# Abbey Juke



## grahamc (Oct 1, 2006)

I keep seeing a Juke on my morning travels to the station, has a rather mean sound to it  whats the story? Pics? Details?


----------



## [email protected] M/S (Feb 16, 2002)

Hi, Yes it does sound a little mean, a customer said this about it this week when he used the car

"I've decided it's like an over-excited puppy. It pulls on the lead, always wanting to sniff the back end of the car in front. It sniffs, grunts, and growls. And it's adorable " 

stock car runs around 170bhp at the hubs, our car now is in stge 2 spec, 2nd cat delete , full exhaust system , air filter set up and ECUTEK remap , with very carefully work on the boost maps to make it handle and able to control the torque curve. Now runs 230 hub bhp.

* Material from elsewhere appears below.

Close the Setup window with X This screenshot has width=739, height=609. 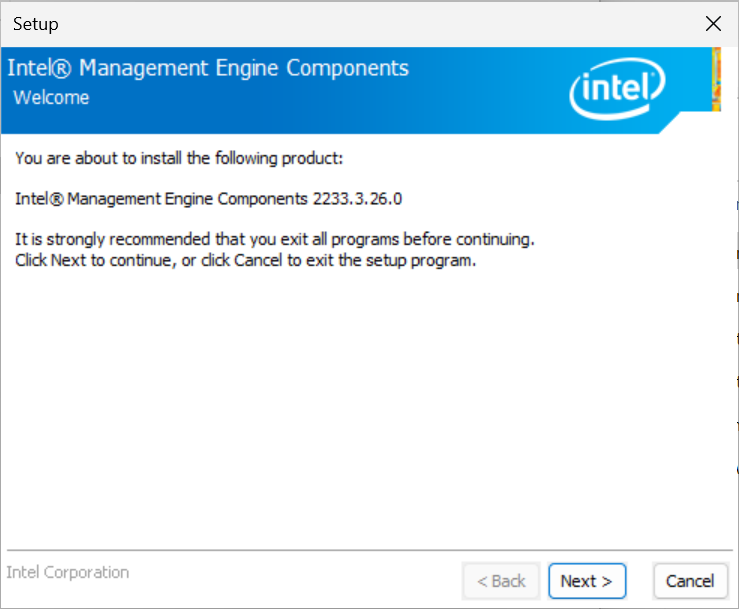713,23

Awesome car , needs a brake upgrade now , got a pile of parts to fit as well , Forged front mount/ stage 2 blower larger direct injection injectors, we are looking @ seeing 270 hub bhp.

Will get some pictures and dyno plots up later


----------



## grahamc (Oct 1, 2006)

[email protected] M/S said:


> Hi, Yes it does sound a little mean, a customer said this about it this week when he used the car
> 
> "I've decided it's like an over-excited puppy. It pulls on the lead, always wanting to sniff the back end of the car in front. It sniffs, grunts, and growls. And it's adorable "
> 
> ...


Hahaa, love that description :thumbsup:

Whats the base engine? 

Some handy little upgrades there!!


----------



## [email protected] M/S (Feb 16, 2002)

stock Juke DIG T motor 1.6 ltr direct injection motor.


----------



## moddingdog (Mar 31, 2008)

My wife has this same model and it's feisty as standard, torque steer is quite bad. Is it not horrendous with 230bhp?


----------



## [email protected] M/S (Feb 16, 2002)

no we spend a lot of time on the boost curve to soften the torque steer.

awesome little car.


----------



## Eadon (Dec 14, 2012)

230 @ the hubs


----------



## _shaun_ (Jan 16, 2007)

I used to see a Micra on the A217 with Abbey stickers on it - the exhaust looked like it was off a Cooper S!


----------



## [email protected] M/S (Feb 16, 2002)

_shaun_ said:


> I used to see a Micra on the A217 with Abbey stickers on it - the exhaust looked like it was off a Cooper S!


What colour Mica?


----------



## _shaun_ (Jan 16, 2007)

[email protected] M/S said:


> What colour Mica?


can't remember was over a year ago:nervous:


----------



## moddingdog (Mar 31, 2008)

[email protected] M/S said:


> no we spend a lot of time on the boost curve to soften the torque steer.
> 
> awesome little car.


Well, now the problem is do we keep the car when the 3 year warranty runs out and start modifying or get a Nismo version?


----------



## [email protected] M/S (Feb 16, 2002)

tune your car but I am biased.....

If you venture down our way come and have a drive of our demo car.


----------



## moddingdog (Mar 31, 2008)

[email protected] M/S said:


> tune your car but I am biased.....
> 
> If you venture down our way come and have a drive of our demo car.


That's very generous of you, I may well pop down sometime.


----------